What can we do about distractions and the dehumanizing effect it has on every person in the OR? While I appreciated the reports from the American College of Surgeons, I believe it fails to acknowledge the realities of the day. Our mobile devices have truly become life lines and silencing them or signing them out to the room would not prevent the other mechanisms (texts, emails, etc…) that people use to access us in the OR. However, we should all make an effort to reduce the noise coming from our phones. First, disable all the push notifications sent from some apps. It seems like every app that is installed vies for our attention aside from pager or text function, nothing else truly needs to intrude in the OR. In addition, a parking lot for our mobile devices should be created in the OR and rules should be set for what the circulator needs to respond to. The circulator has a critical job to do in the OR and it is not to respond to text messages from a significant other asking about dinner plans.

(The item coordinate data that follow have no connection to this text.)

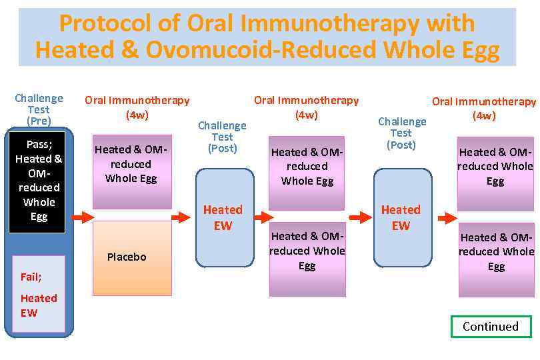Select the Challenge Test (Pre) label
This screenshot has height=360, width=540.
(39, 109)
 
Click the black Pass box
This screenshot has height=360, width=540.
(37, 180)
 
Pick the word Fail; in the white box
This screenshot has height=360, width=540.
(31, 277)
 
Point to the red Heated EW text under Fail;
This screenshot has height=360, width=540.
(38, 305)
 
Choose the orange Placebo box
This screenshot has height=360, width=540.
(132, 257)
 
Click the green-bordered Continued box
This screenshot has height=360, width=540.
(491, 327)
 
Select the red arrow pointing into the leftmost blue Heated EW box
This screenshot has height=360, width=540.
(181, 217)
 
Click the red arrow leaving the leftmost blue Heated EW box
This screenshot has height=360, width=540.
(264, 217)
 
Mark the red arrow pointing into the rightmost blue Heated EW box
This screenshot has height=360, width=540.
(361, 217)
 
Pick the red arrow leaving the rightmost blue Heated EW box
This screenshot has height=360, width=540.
(447, 218)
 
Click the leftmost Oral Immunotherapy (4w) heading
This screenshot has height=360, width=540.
(137, 107)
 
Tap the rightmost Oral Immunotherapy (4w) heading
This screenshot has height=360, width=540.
(484, 109)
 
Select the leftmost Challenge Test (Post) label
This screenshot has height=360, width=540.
(222, 137)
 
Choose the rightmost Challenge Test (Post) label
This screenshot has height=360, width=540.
(401, 133)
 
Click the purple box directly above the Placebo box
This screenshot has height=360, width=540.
(132, 165)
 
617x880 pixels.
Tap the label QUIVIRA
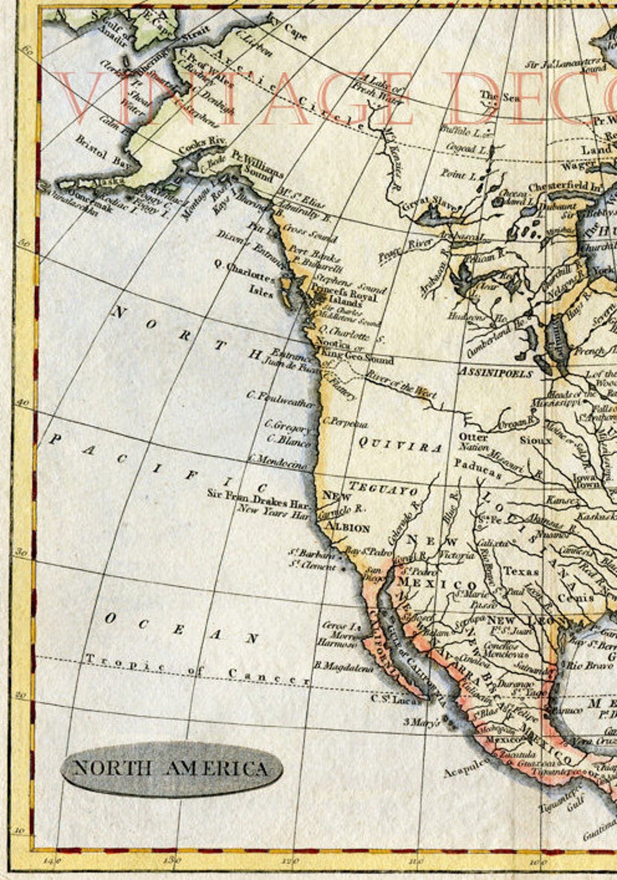(x=401, y=445)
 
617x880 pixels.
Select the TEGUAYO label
(x=383, y=488)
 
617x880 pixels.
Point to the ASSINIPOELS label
(x=495, y=373)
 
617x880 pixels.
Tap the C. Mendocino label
(x=279, y=461)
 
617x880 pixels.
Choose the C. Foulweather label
(x=280, y=399)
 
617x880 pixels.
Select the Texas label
(x=521, y=571)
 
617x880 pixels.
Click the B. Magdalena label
(x=344, y=668)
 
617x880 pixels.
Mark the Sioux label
(x=535, y=440)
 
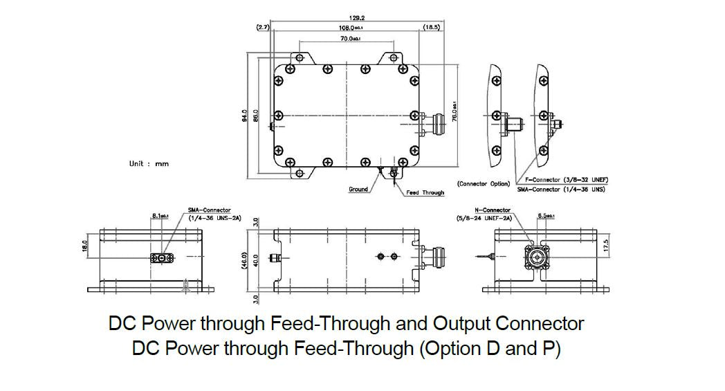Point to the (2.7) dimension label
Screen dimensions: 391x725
click(262, 27)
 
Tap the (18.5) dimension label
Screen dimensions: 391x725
click(430, 27)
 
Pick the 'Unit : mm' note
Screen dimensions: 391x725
click(149, 164)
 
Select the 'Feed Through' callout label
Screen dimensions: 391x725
click(425, 192)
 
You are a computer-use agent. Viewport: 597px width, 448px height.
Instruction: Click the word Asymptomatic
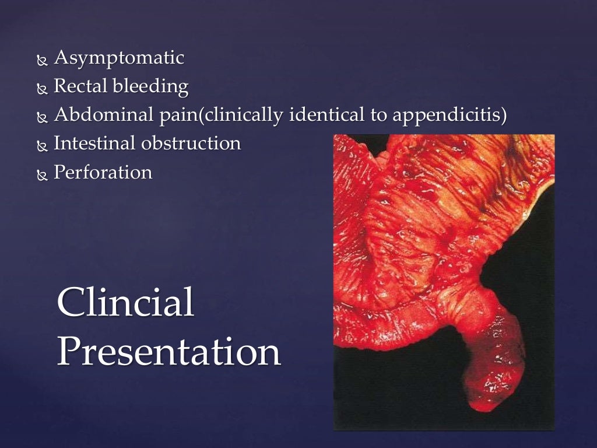click(x=118, y=58)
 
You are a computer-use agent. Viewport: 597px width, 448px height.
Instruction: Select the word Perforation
click(x=103, y=172)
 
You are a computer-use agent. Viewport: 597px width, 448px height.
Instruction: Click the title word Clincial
click(x=125, y=303)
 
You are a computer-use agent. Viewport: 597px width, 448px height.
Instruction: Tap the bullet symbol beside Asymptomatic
click(x=41, y=60)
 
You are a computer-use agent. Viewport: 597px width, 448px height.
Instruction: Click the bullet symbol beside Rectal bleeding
click(x=41, y=89)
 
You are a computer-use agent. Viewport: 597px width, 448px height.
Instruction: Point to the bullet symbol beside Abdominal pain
click(x=41, y=117)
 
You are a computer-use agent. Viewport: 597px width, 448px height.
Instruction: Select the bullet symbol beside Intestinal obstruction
click(x=41, y=145)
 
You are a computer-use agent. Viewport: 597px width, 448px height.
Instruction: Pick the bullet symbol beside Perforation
click(x=41, y=174)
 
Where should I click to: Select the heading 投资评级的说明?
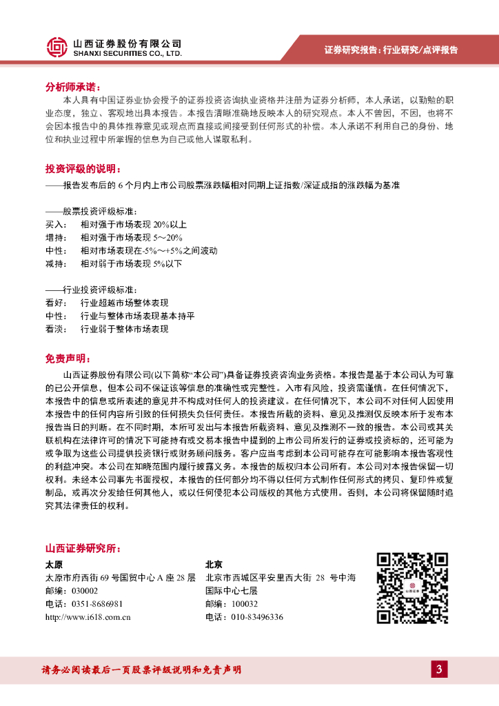point(81,169)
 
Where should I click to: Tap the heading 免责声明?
point(66,359)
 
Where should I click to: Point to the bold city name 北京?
point(215,563)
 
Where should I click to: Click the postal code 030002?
point(83,591)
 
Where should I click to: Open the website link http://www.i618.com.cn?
point(88,617)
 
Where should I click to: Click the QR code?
point(412,587)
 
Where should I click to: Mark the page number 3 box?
point(439,669)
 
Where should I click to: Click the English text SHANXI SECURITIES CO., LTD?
point(127,52)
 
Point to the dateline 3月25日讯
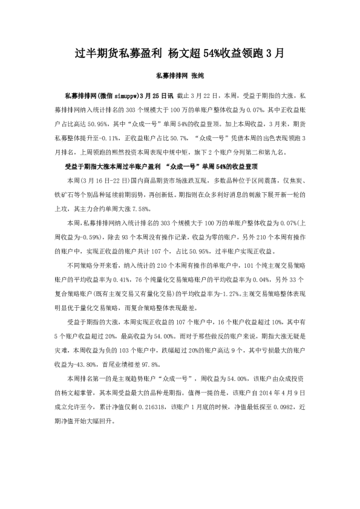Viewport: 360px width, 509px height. [x=156, y=95]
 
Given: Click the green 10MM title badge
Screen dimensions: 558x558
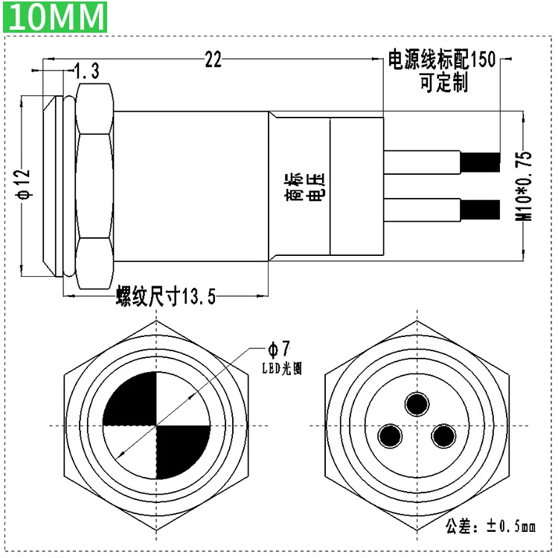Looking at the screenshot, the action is pos(55,16).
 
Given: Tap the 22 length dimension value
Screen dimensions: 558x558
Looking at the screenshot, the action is pos(214,60).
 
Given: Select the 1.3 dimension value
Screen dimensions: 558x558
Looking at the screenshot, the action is pos(87,71).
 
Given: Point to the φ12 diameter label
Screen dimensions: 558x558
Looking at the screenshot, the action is pos(25,185).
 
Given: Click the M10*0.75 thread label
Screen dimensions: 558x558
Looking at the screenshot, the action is pos(524,186).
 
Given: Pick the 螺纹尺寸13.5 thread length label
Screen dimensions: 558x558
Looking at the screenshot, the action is pos(166,296).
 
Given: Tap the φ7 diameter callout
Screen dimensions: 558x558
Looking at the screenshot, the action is pos(279,349).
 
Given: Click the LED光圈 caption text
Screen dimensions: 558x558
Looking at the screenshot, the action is pos(282,368).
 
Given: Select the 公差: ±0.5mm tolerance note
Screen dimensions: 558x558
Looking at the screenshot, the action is pos(490,527).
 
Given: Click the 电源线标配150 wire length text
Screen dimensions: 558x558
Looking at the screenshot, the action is pos(442,60).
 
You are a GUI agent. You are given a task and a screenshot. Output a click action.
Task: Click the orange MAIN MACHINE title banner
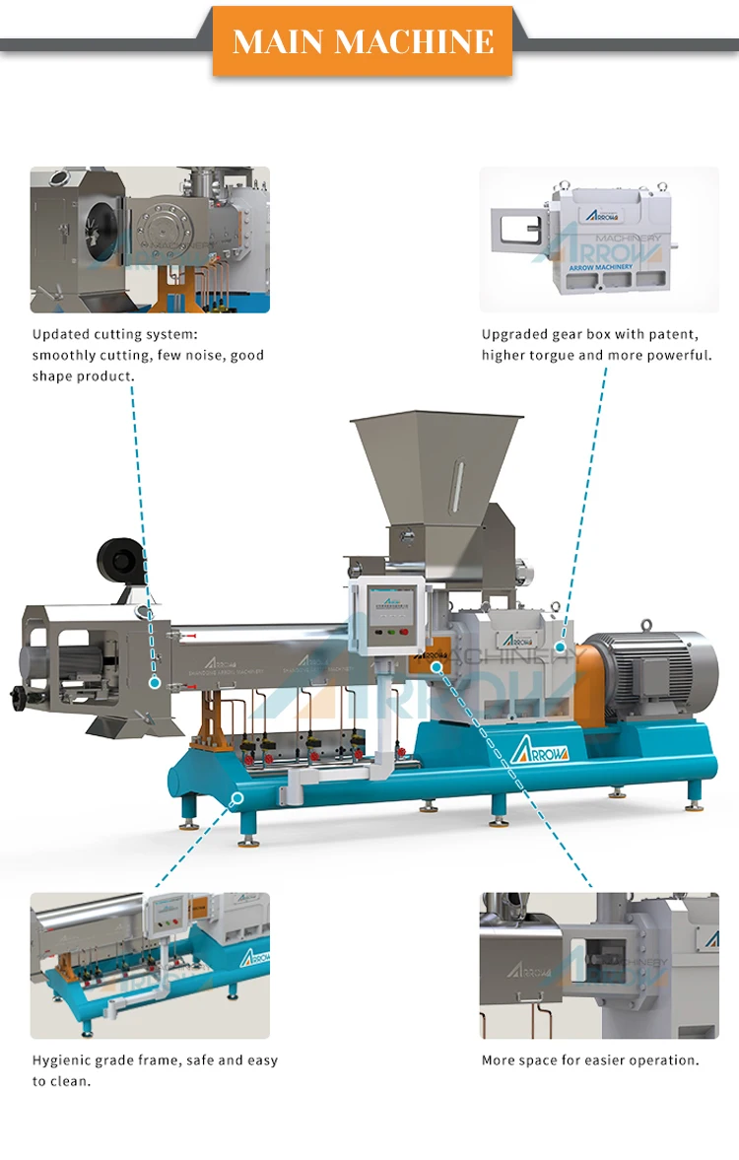coord(363,41)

Dealing with the churn of people in the OR is somewhat more difficult but it starts with acknowledging the problem. Those in charge of patient flow need to understand the impact of the number and timing of breaks, of the number of learners that can be meaningfully served in any particular operating room, and not forget that we are here to care for patients. I plan to try a couple of experiments in this scenario. First, I will ensure that the patient is aware of every learner in the operating room. As surgeons, we explain the presence of residents and fellows as part of the consent process. Does the anesthesia team and circulating/scrub team make the patient aware of other learners in the OR? While we need to promote the teaching mission of academic medicine, there should be a reasonable limit on the number of people in the operating room. That number may vary but there is an upper limit. Finally, and perhaps most important we need to restore both the patient’s and our humanity to the operation. This starts with the surgical checklist. Team introductions should mean something. It should not mean that I am here for 15 minutes until my shift ends or that I can take a break during the critical portion of the surgery. It means that we all take accountability for the patient and each other. At one point, a colleague of mine suggested telling something meaningful about the patient during the surgical checklist. This could be simple like Mr. X is a retired high school math teacher with three children and 5 grandchildren or more applicable to the case such as Mrs. Y was diagnosed with invasive bladder cancer, was able to get through but struggled with her chemotherapy and hopes to be able to get back to her volunteer work once she has recovered from surgery.
I’m not trying to preach but I would suspect that if we re-inserted the human element into the OR instead of treating it like Grand Central Station it would pay dividends for efficiency, health care costs, improved outcomes and most importantly the very meaning of why we are here- to alleviate suffering. Thanks for reading and have a great week.